Abstract

Background: The clinicopathologic spectrum of warty dyskeratoma (WD) is not well characterized and the pathogenesis of this unusual lesion is still unclear. Objective: We reviewed the clinical and histopathologic spectrum of WD and investigated a possible involvement of human papillomavirus (HPV) infection in onset of this lesion. Methods: A total of 46 cases of WD were analyzed clinically and histopathologically. Polymerase chain reaction (PCR) analysis for HPV-DNA was performed in 13 lesions of WD. Results: A total of 46 lesions of WD from 45 patients (M/F ratio, 1:1.8; mean age 59.8 years, median 61 years, age range 3-88 years) presented as solitary papules or small nodules on the head and neck (32 cases), trunk (9 cases), lower extremities (4 cases), and upper extremities (1 case). One patient had 2 lesions. No patient had clinical signs of Darier's or Grover's disease. Histopathologically on scanning magnification, lesions showed mainly 3 architectural patterns, namely, cup-shaped (29 cases), cystic (6 cases), and nodular (2 cases). In 9 cases, a combination of two of these morphologic patterns was observed.

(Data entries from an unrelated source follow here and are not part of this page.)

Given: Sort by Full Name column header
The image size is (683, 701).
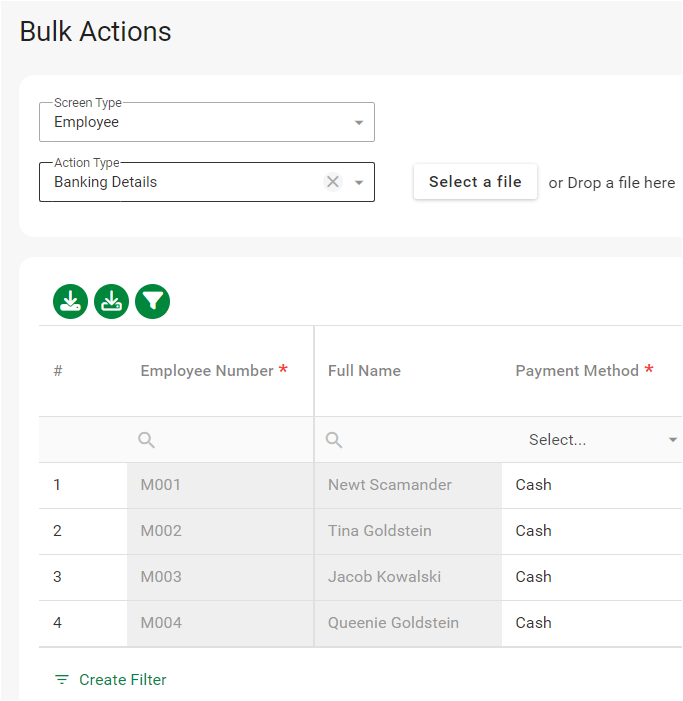Looking at the screenshot, I should click(x=364, y=371).
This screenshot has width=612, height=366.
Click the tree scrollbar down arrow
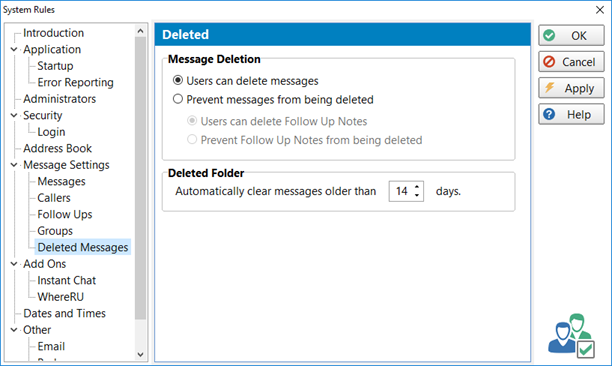[141, 354]
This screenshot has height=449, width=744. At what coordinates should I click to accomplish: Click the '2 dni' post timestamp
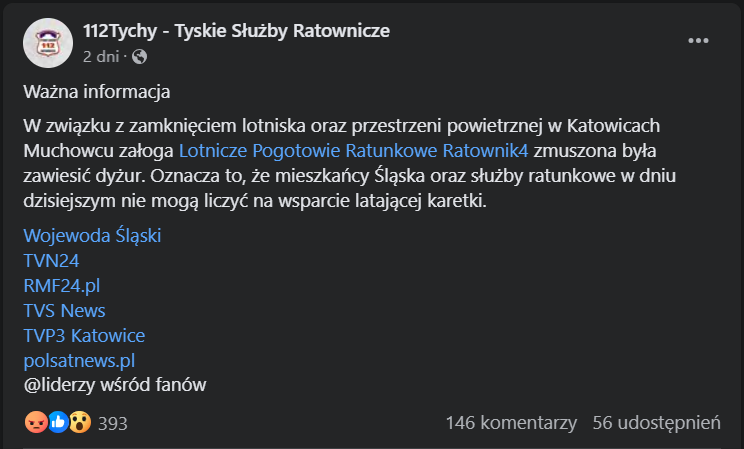[102, 56]
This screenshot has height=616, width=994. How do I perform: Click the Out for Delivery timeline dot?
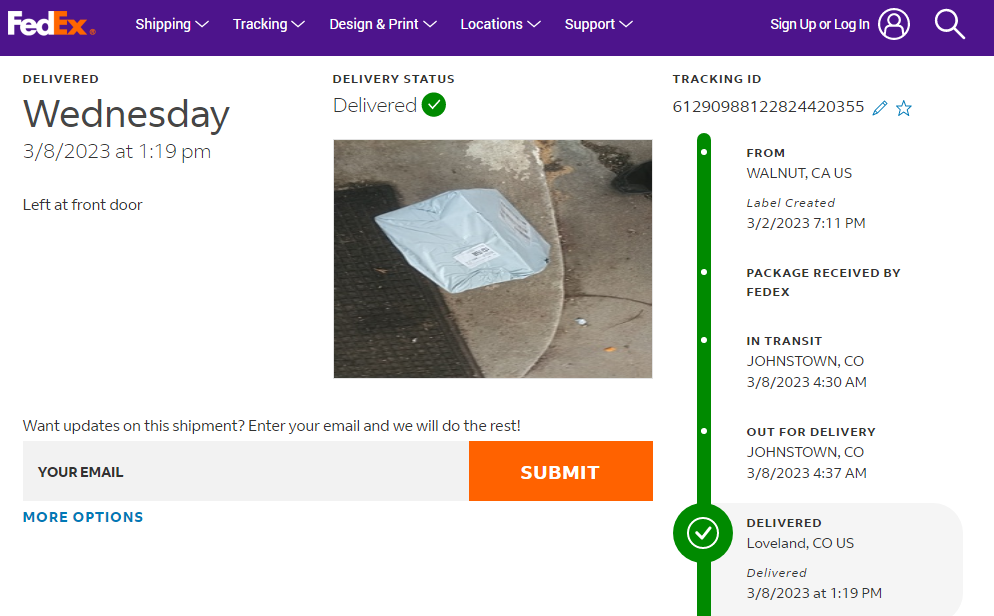coord(704,431)
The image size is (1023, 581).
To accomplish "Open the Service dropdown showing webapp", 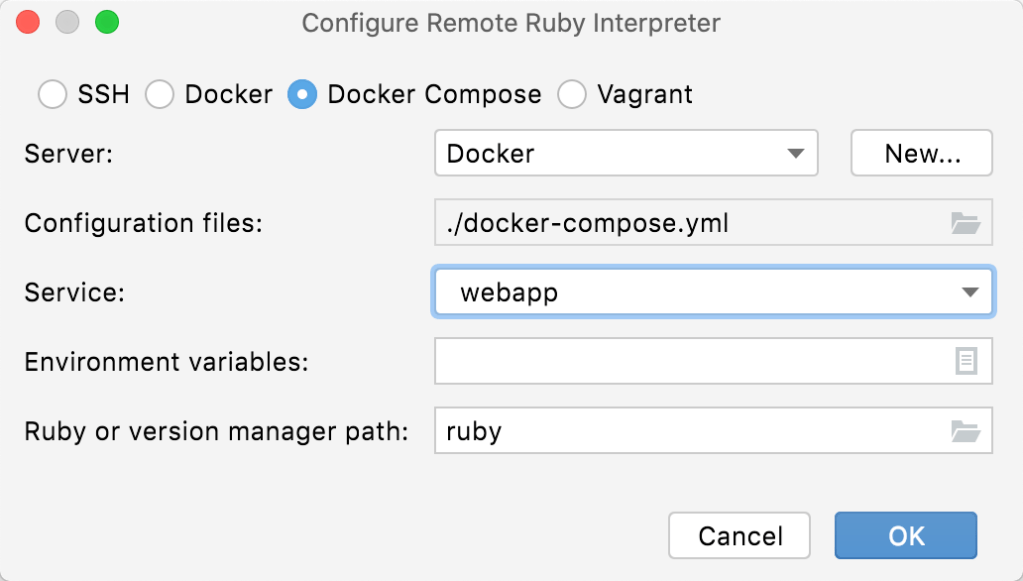I will pyautogui.click(x=700, y=292).
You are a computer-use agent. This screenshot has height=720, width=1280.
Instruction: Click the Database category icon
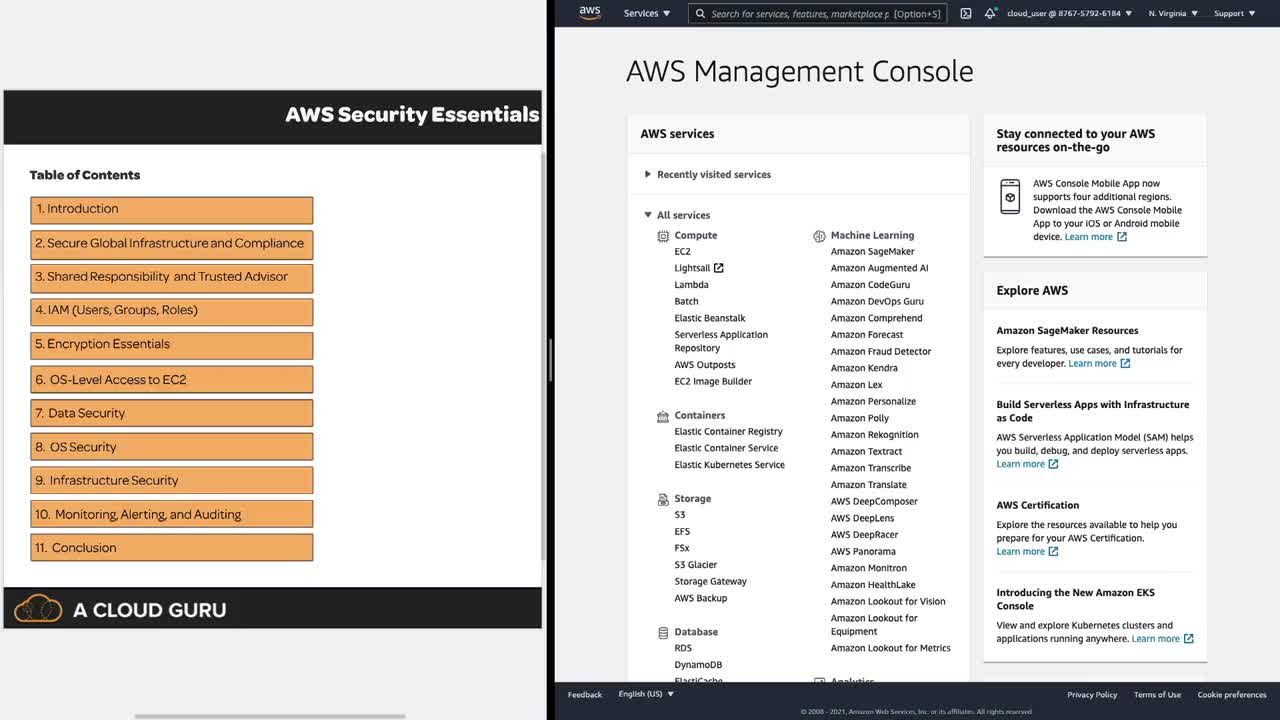coord(663,633)
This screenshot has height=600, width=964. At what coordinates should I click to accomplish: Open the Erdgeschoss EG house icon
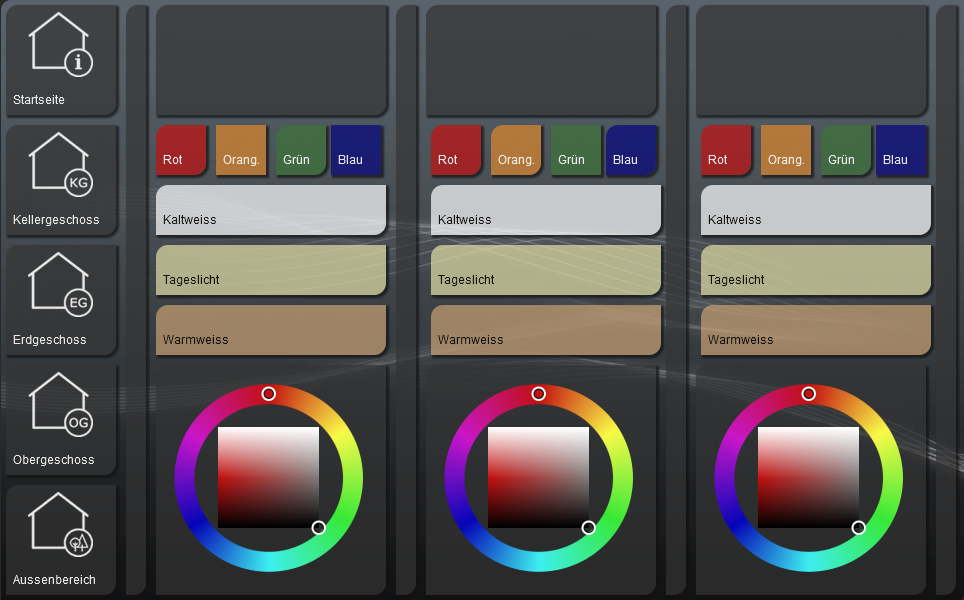point(60,287)
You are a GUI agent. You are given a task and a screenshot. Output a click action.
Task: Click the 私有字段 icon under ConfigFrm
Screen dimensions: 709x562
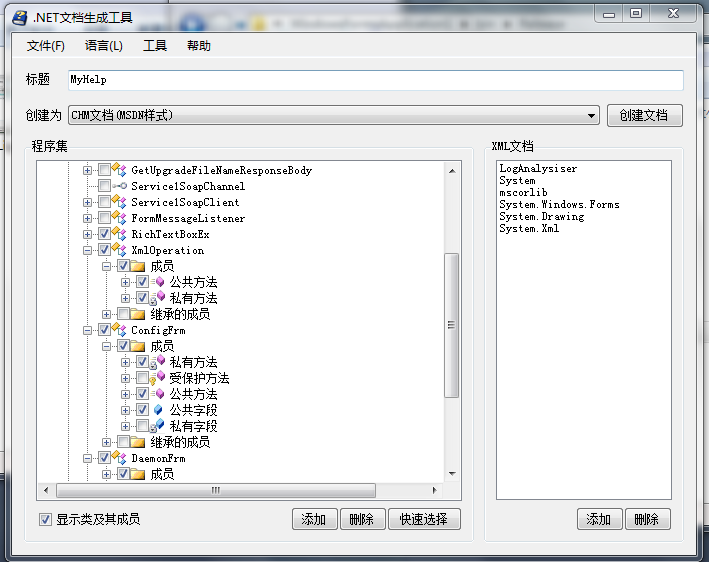(x=158, y=426)
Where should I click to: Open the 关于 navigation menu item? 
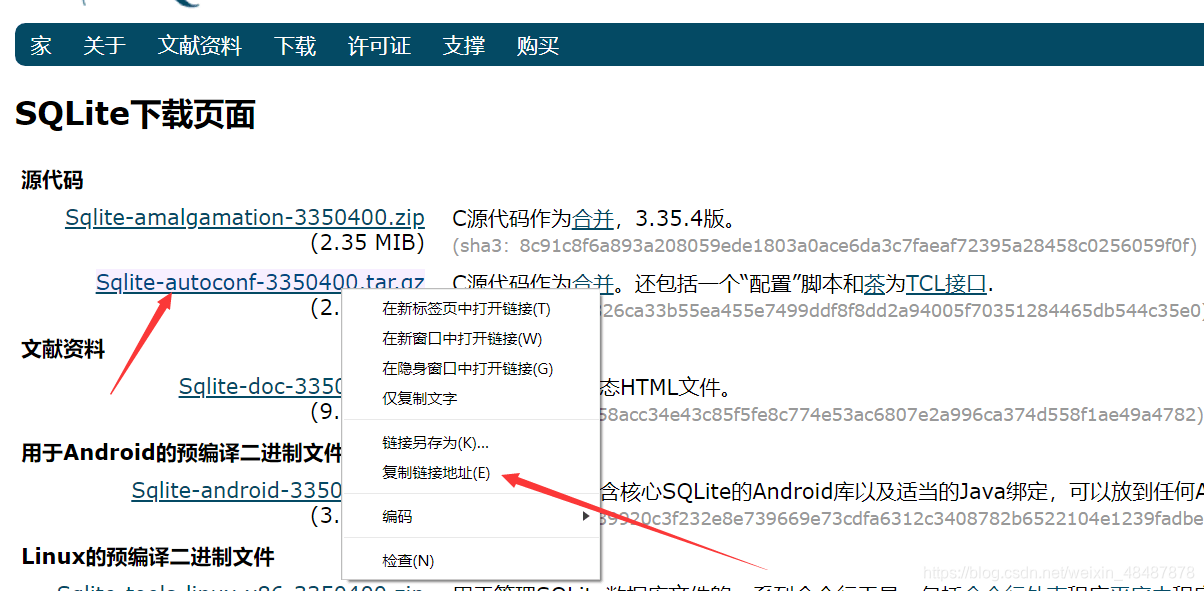pos(104,46)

Characteristically, the epithelial component in all WDs displayed foci of acantholytic dyskeratosis. Variable features suggestive of follicular differentiation toward the infundibular portion of a normal hair follicle were also observed, including a focal contiguity to pilosebaceous units in most cases (63%), and the presence of small infundibular cystic structures in a subset of lesions (46%). The majority of lesions (83%) also revealed a hyalinized or fibrous stroma with intrastromal clefts. PCR analysis for HPV-DNA performed in 13 cases inclusive of all representative architectural patterns was negative. Conclusion: We conclude that WD shows a wider spectrum of morphologic features than previously recognized. Despite some histopathologic similarities to viral warts, WD is not a manifestation of HPV infection. On the other hand, the majority of these lesions display overall histopathologic features consistent with a follicular adnexal neoplasm. On the basis of this finding, we propose the alternative term follicular dyskeratoma to better reflect the distinctive features of this peculiar lesion. (J Am Acad Dermatol 2002;47:423-8.)